Node.cpp: In member function ‘const bool Node::isConnectedTo(Node*) const’:
Node.cpp:25:60: error: invalid conversion from ‘const Node* const’ to ‘Node*’ [-fpermissive]
In file included from /usr/include/qt5/QtCore/QList:1:0,
                 from Node.hpp:5,
                 from Node.cpp:1:
/usr/include/qt5/QtCore/qlist.h:913:27: error:   initializing argument 1 of ‘bool QList<T>::contains(const T&) const [with T = Node*]’ [-fpermissive]

I think that, since the method is constant, then this is of type const Node* const here. By reading th Qt doc, I see that QList::contains has the type bool QList::contains(const T & value) const so it should be ok, right? I mean, it takes a const Node*, and a const Node* constis a special case of that, so... By removing the const at the end of the siganture, it compiles...

Thanks!

Answer 1

Problem is here:

n->_adjacent.contains(this)

Since contains assumes that it will get Node* const and this is type of const Node*. Adding const is not a problem but removing is a problem. So try const_cast like this:

n->_adjacent.contains(const_cast<Node* const>(this))

Answer 2

Inside your "isConnectedTo" function "this pointer" is a const Node * const pointer which means that "this" cant be used to change the contents of the Node object that it refers to.

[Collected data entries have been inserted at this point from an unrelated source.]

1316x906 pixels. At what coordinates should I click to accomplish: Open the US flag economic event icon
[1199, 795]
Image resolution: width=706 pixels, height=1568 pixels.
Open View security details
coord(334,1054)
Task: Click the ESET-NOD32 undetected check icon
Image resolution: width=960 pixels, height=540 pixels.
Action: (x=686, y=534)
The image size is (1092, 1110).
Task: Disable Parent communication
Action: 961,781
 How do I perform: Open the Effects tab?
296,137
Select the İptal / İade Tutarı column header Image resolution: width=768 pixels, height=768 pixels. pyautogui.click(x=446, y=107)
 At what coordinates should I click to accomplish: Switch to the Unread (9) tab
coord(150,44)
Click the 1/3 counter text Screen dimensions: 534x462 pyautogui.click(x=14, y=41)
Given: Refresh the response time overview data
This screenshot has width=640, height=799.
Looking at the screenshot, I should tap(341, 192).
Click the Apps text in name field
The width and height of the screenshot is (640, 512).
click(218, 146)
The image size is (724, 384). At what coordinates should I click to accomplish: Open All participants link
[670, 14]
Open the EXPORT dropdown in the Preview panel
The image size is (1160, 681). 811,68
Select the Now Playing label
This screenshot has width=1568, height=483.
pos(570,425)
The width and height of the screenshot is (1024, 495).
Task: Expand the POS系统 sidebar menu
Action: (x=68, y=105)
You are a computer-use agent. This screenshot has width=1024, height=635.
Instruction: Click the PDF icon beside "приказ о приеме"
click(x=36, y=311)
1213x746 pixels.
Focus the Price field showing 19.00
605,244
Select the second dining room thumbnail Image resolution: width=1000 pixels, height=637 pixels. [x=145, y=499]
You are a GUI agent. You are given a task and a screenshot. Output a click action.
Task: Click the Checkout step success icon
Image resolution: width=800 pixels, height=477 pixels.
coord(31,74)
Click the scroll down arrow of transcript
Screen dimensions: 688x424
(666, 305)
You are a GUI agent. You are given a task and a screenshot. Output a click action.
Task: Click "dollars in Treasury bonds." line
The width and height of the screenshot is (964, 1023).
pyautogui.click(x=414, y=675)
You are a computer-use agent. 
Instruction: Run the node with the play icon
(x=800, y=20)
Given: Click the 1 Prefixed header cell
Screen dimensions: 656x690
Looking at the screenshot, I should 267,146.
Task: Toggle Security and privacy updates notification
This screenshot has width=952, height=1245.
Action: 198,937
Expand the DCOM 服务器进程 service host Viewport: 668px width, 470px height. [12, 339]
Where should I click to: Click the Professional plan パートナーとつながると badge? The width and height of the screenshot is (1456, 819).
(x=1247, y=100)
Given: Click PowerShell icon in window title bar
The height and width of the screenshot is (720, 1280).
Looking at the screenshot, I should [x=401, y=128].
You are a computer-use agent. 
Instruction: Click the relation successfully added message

In your call "n->_adjacent.contains(this)" you are passing "this" pointer to a function which has constant reference parameter (const T& ref where T is Node*). const T& ref where T is Node* means ref is Node* const& i.e a constant reference to a pointer. The constant here refers to the pointer and means that the reference cant be used to alter the pointer. But this does not mean that the reference cant be used to change the object (Node) that the pointer points to. So nothing can stop us from doing something like (*ref).call_to_non_const_function_in_Node.

But "this" pointer in your case points to a constant Node objject. That is why this code doesn't compile. It would have compiled if the parameter were a constant Node* const& i.e constant reference to a pointer to a constant

When you remove const modifier from your member function "this" is just a regular Node* const pointer which is why it compiles.